La misión técnica del Fondo Monetario Internacional regresará al país en la primera semana de junio para negociar un nuevo acuerdo económico con el gobierno de Porfirio Lobo Sosa.
Así lo confirmó ayer María Elena Mondragón, gobernadora propietaria ante el FMI y presidenta del Banco Central de Honduras, quien dijo que la fecha tentativa es el 4 de junio para el arribo de la delegación a esta ciudad.
El último programa firmado con ese organismo internacional venció el pasado 31 de marzo, el que tuvo una duración de 18 meses y le permitió al país su inserción a la comunidad financiera internacional después de la suspensión a raíz de los eventos políticos internos del 28 de junio de 2009.
La administración Lobo Sosa ha anunciado que buscará un nuevo arreglo para un periodo de 18 meses. Se espera que la vigencia del acuerdo será del 1 de septiembre de 2012 al 28 de febrero de 2014. El 27 de enero de 2014 se espera que asuma un nuevo gobierno.
La entrevistada manifestó que están con la mejor disposición de sentarse con el Fondo Monetario. “Creo que la negociación de un programa económico con el FMI nunca es fácil, pero el país sí lo necesita, necesita generar esa confianza a nivel nacional e internacional”.

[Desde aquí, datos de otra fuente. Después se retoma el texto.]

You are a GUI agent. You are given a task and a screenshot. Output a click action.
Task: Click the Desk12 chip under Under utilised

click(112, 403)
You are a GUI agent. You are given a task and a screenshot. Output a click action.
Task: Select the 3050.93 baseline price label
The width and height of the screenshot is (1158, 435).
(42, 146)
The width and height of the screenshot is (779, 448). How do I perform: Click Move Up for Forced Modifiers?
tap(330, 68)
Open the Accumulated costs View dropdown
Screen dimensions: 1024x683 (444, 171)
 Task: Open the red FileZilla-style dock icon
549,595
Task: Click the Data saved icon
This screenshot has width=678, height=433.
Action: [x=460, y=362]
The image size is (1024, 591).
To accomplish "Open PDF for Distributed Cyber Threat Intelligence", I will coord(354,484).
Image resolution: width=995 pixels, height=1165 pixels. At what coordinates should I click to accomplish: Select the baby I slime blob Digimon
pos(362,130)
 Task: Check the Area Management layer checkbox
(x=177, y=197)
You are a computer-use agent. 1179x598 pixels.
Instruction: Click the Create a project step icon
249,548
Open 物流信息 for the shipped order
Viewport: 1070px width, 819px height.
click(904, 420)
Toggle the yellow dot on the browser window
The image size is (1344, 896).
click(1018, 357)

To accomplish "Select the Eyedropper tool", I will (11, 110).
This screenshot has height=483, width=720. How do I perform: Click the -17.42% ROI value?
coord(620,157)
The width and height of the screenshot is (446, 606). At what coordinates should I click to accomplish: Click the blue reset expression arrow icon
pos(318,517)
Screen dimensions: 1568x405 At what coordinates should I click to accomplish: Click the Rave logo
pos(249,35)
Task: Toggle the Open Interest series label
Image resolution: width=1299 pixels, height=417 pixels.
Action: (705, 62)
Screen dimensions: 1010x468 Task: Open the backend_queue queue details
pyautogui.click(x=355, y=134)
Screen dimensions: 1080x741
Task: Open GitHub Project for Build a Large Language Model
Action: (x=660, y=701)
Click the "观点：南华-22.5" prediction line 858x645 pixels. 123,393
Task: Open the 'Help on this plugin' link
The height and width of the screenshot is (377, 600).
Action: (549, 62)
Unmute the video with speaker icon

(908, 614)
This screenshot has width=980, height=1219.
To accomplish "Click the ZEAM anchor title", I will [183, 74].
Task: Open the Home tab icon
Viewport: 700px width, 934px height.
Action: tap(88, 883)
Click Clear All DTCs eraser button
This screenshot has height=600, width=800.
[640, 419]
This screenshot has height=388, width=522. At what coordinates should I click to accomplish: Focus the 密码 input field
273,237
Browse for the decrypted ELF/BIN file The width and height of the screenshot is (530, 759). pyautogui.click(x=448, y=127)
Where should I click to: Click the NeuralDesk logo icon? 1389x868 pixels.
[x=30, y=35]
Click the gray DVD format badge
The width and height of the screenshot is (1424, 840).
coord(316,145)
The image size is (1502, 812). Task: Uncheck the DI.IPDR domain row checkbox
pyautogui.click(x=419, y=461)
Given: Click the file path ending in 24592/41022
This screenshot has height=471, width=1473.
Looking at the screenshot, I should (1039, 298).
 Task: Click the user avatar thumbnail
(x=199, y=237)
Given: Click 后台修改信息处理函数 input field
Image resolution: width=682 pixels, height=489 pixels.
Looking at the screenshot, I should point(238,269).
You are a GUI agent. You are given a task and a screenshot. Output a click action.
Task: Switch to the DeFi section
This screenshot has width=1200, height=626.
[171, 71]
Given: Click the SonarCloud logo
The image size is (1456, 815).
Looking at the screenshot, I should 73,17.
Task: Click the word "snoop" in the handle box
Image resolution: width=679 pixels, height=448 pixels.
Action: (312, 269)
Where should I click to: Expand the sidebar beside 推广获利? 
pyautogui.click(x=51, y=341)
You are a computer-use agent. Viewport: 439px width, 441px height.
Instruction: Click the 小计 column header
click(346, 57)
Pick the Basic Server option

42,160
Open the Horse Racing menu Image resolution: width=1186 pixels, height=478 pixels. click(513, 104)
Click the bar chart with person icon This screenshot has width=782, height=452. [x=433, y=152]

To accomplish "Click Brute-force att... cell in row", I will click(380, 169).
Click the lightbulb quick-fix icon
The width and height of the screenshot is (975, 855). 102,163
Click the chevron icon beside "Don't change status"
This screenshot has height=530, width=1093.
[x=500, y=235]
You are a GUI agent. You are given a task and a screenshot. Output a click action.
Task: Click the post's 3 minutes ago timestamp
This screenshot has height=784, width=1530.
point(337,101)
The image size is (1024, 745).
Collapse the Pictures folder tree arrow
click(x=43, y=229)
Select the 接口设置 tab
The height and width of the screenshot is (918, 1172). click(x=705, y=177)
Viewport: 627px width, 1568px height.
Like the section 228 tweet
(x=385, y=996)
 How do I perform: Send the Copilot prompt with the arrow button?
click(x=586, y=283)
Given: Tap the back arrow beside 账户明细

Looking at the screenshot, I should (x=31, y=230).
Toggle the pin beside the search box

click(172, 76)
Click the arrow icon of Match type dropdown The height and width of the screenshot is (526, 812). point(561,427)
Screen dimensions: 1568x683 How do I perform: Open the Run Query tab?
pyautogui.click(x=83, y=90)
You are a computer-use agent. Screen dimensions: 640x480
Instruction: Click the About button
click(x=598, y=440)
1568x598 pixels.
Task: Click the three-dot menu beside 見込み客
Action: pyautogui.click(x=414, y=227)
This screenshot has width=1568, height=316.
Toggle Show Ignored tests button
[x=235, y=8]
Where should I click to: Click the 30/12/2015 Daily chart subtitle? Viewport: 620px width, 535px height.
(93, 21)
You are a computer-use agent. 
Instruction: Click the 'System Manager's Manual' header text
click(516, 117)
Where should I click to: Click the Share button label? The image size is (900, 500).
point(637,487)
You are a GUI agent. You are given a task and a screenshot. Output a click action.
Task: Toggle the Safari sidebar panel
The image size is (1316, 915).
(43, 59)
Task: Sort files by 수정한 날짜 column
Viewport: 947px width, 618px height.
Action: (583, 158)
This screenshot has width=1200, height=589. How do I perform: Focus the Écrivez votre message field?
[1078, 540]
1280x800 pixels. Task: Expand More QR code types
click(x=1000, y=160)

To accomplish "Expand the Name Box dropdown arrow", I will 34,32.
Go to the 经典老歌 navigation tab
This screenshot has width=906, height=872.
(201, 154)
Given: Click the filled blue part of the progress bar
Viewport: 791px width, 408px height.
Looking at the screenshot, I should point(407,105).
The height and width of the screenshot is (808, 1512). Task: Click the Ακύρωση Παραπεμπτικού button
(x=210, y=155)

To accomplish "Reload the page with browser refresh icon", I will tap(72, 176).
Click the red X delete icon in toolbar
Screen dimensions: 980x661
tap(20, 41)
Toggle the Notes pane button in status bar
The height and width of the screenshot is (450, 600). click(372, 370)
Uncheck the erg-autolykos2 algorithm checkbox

Además, se requiere ese marco orientador que permita tener una disciplina y afianzar esos logros registrados hasta ahora.
En cuanto al interés del Poder Ejecutivo y del Congreso Nacional de aprobar un nuevo “paquetazo” fiscal, el sexto de este gobierno, antes de iniciar las conversaciones con el Fondo Monetario Internacional, Mondragón respondió que las negociaciones se basan en parámetros, entonces si la meta es tener un déficit fiscal razonable, que no sea inflacionario, que sea financiable en su mayor parte con recursos externos, el país es quien decide cómo llegar a ese déficit, no es el FMI quien dice hacer una cosa u otra.
La funcionaria dejó claro que ese organismo financiero recomienda tener déficits fiscales razonables, pero es el país
quien tiene la autonomía para tomar las acciones pertinentes.
Agrega que la parte fiscal es compleja, pero el presidente de la República ha tomado medidas para racionalizar el déficit de la administración central y el acuerdo con el FMI contribuirá a lograr esa meta.